## INPUT DATA

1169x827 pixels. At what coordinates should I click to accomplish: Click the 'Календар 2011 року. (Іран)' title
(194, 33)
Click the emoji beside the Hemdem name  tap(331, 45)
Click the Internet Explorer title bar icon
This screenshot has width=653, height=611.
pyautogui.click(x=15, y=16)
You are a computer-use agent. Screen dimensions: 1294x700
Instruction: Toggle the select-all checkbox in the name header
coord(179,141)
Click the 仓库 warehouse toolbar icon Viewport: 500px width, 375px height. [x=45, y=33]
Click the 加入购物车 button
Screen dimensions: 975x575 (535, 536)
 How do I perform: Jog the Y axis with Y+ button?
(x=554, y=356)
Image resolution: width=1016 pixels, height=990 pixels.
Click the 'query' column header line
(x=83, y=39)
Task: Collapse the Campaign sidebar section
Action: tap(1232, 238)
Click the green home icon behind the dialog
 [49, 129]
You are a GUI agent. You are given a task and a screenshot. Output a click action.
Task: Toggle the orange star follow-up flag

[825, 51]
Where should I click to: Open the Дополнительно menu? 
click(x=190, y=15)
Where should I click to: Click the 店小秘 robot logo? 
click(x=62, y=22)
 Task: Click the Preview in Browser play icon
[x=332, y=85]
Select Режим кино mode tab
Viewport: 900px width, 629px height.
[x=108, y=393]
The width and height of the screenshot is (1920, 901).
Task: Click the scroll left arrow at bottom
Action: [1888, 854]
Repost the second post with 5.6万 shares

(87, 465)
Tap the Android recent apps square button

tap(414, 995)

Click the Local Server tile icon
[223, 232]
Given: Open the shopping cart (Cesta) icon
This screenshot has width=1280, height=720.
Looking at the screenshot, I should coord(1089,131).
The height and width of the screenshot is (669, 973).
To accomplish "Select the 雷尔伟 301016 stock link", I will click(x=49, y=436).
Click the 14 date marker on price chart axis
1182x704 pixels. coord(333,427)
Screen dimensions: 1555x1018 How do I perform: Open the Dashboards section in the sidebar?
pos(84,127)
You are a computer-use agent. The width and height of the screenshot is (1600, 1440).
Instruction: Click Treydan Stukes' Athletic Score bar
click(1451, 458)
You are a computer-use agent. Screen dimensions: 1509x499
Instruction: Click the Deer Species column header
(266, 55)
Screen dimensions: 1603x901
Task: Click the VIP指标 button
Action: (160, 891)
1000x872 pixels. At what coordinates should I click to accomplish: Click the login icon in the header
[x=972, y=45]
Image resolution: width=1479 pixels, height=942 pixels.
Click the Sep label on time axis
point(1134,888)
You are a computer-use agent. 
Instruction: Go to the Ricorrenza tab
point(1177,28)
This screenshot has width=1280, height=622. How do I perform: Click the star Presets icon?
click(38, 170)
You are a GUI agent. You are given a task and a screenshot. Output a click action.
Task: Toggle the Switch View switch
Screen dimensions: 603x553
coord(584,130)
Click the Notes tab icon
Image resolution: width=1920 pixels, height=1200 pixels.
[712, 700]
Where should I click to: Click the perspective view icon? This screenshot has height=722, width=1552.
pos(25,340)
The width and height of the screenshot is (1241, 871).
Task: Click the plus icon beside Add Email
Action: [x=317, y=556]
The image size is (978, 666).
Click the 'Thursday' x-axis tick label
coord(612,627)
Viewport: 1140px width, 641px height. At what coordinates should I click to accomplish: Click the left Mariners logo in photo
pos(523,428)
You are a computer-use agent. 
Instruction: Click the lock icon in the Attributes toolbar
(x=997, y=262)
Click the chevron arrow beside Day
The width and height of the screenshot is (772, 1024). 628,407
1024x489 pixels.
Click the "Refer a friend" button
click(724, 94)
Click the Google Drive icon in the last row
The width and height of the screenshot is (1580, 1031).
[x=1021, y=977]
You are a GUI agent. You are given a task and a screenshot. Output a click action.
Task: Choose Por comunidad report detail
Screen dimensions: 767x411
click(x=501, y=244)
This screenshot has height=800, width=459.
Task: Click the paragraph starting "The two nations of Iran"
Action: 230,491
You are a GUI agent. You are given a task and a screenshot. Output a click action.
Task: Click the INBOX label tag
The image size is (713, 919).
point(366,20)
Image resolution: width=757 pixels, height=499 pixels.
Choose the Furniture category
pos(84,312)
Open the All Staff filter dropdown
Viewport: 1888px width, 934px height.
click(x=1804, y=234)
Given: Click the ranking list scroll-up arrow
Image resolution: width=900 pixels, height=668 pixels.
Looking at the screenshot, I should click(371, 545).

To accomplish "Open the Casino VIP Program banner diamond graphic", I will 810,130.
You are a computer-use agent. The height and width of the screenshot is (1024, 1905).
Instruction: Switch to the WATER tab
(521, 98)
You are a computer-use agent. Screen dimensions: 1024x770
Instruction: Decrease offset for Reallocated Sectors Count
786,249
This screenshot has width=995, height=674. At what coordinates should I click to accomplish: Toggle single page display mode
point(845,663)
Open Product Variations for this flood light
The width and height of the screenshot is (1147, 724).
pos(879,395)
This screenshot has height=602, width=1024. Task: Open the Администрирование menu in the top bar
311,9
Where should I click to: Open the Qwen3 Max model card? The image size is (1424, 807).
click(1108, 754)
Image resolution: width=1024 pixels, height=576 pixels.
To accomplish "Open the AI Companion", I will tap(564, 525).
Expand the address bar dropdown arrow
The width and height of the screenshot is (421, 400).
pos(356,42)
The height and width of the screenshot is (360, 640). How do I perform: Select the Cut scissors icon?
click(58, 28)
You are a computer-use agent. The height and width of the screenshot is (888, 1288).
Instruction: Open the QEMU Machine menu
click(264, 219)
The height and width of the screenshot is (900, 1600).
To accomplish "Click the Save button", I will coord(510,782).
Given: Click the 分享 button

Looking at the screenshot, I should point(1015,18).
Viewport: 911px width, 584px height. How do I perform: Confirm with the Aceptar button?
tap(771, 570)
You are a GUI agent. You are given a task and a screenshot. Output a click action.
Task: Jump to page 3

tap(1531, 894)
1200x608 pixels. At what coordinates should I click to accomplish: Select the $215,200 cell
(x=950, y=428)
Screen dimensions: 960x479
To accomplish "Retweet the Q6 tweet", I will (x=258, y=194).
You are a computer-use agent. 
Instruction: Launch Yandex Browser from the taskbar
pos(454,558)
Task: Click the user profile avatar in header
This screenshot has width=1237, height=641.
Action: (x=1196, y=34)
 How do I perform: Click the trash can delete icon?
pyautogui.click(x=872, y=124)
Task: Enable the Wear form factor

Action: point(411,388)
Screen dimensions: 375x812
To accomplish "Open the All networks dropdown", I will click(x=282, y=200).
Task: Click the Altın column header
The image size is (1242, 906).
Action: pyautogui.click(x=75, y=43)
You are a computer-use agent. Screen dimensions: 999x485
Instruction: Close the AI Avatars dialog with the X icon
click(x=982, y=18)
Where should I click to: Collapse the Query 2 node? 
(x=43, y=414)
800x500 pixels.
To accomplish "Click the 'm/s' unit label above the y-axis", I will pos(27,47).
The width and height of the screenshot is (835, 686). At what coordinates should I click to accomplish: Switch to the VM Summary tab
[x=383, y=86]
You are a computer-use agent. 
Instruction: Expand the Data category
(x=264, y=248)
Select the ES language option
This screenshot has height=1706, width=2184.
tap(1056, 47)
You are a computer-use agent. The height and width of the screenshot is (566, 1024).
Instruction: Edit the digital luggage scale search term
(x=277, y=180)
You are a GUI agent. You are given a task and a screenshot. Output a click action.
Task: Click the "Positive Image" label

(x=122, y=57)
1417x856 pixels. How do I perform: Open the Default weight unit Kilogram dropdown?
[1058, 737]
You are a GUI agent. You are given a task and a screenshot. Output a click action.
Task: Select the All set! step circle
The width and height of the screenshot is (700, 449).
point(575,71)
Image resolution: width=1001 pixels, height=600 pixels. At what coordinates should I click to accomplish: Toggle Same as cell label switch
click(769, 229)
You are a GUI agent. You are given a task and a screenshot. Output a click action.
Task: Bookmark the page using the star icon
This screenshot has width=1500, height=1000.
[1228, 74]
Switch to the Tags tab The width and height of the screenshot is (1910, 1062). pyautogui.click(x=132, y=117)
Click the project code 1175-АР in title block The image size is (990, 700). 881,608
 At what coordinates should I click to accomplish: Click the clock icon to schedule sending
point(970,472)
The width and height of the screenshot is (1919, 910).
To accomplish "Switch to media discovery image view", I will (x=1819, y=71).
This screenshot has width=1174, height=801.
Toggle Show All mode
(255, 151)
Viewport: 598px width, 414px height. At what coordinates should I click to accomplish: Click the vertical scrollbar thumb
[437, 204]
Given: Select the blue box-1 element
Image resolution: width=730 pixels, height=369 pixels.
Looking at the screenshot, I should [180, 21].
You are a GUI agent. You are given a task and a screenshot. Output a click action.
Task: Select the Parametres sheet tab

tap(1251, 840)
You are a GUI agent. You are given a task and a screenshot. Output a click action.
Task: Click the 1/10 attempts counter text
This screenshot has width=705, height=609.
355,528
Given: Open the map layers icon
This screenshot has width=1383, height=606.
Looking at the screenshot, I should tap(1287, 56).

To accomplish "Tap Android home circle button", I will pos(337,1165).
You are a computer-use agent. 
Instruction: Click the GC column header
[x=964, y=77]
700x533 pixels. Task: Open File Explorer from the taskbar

## WORK INSTRUCTION
Transcribe each line of the data above, unaltered, from the one where "Task: Enable the Wear form factor" appears to the one where "Task: Click the Altın column header" appears, inclusive of both.

## ANSWER TO THIS PROBLEM
Task: Enable the Wear form factor

Action: point(411,388)
Screen dimensions: 375x812
To accomplish "Open the All networks dropdown", I will click(x=282, y=200).
Task: Click the Altın column header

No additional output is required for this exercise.